Consequences of the Cold War

Yesterday, I commented on the new biography of George F. Kennan by John Lewis Gaddis. Kennan interests me because he used broad historical thought to understand and respond to contemporary international issues. In particular, as Gaddis tells us, Kennan’s analysis of the Soviet Union made use of Edward Gibbon’s argument about the Roman Empire, that maintaining an empire strains the political resources of an imperial power.  While Kennan is often heralded as the architect of containment theory, he also became concerned that efforts to contain Communist expansion around the world would ultimately strain the resources of the United States.

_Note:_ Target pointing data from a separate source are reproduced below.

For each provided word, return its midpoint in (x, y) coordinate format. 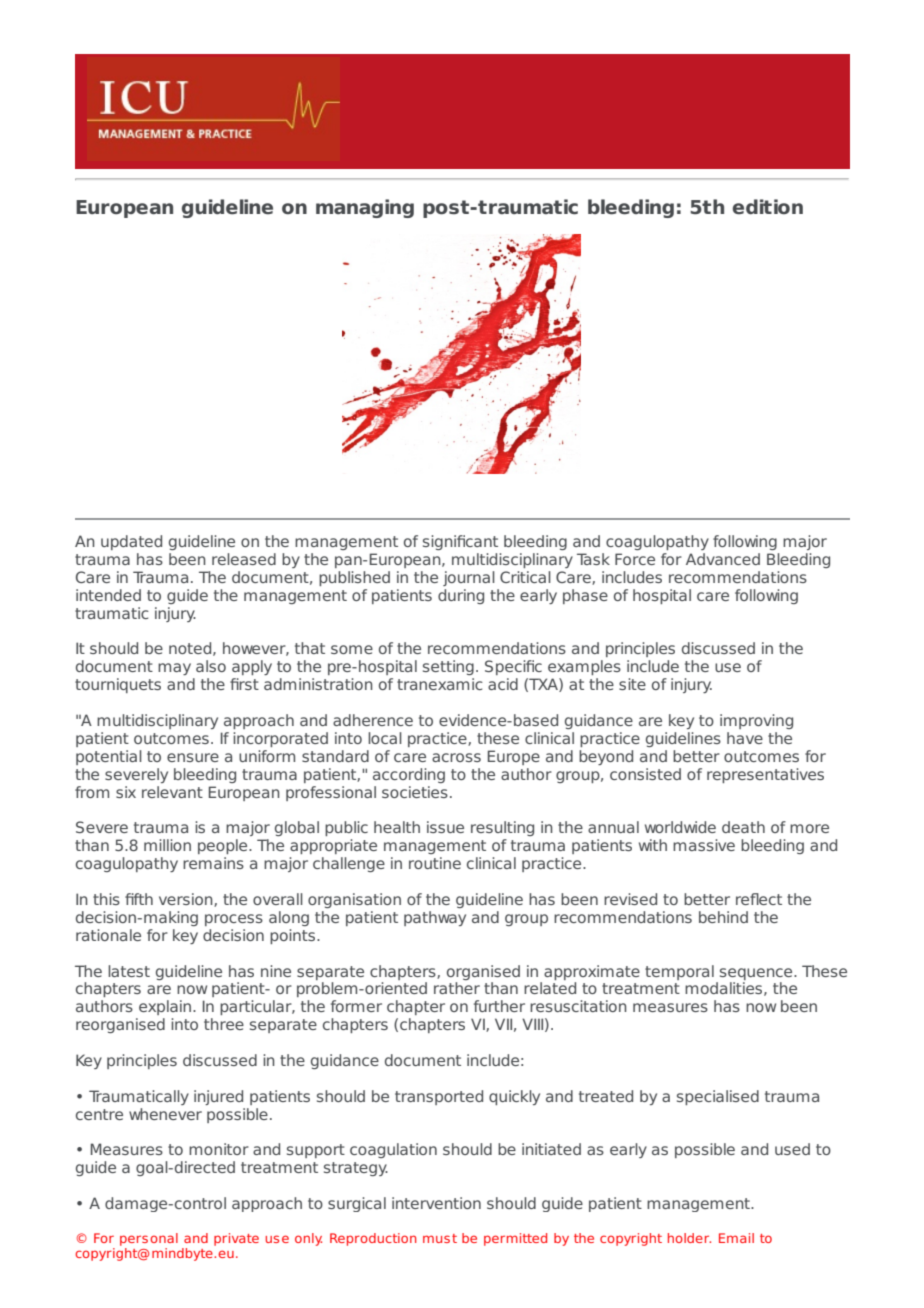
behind (723, 917)
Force (635, 559)
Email (736, 1238)
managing (365, 208)
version (187, 900)
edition (768, 207)
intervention (436, 1203)
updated (131, 542)
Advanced (723, 559)
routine (435, 863)
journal (469, 578)
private (236, 1239)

As we look back at the Cold War, we may want to consider how the strains and challenges of that era re-shaped American government and society, and to think about how some of our current problems may be consequences of that re-shaping. War generally tends to concentrate power in a central government: as Randolph Bourne observed, “war is the health of the state.” The long global struggle with the Soviet Union, immediately following the hot war of the 1940s, moved more control from state and local governments toward Washington, D.C. As I’ve argued in a number of places, expanding federal control over public education had its roots in the effort to mobilize the socialization and technical training of Americans to face a foreign enemy. I think one can connect the increase in domestic centralization in  all aspects of American life to the projection of American power around the world. The emergence of government as the largest employer in the nation, with concomitant increases in expenditures, resulted from the projection of American power around the world.
We won the Cold War essentially by outspending the Soviets. The USSR was always much weaker than we were in its internal structure, since it maintained itself as a superpower by forcing converting much of its inefficiently produced surplus and the inefficiently produced surplus of its subject nations into military might.  The United States, with a more productive economy, could extend itself much further before going bankrupt. Nevertheless, the Cold War did place us on the path of ever-greater internal and foreign non-investment expenditures. The first crisis from these expenditures came at the beginning of the 1970s, when the effort to simultaneously fund a war in Southeast Asia and a war on poverty tended to both push up wages and prices and place a drag on productivity. We temporarily escaped from this dilemma by becoming an investment center. Cutting capital gains taxes in the 1980s, while retaining internal subsidies of consumption and external spending on our competition with the Soviets, did help in the re-starting of domestic investment and the attraction of foreign investment, but this was largely speculative investment in overvalued new communications technologies and in non-productive consumption. 
The end of our struggle with the Soviet Union has not ended history, and challenges from foreign powers remain with us. But perhaps the end of the Cold War, our current recession, and present debates over the proper size and activities of the federal government should lead us to reflect on how our present situation may have resulted from strains created by the interlinked projection of American power abroad and centralization of control at home.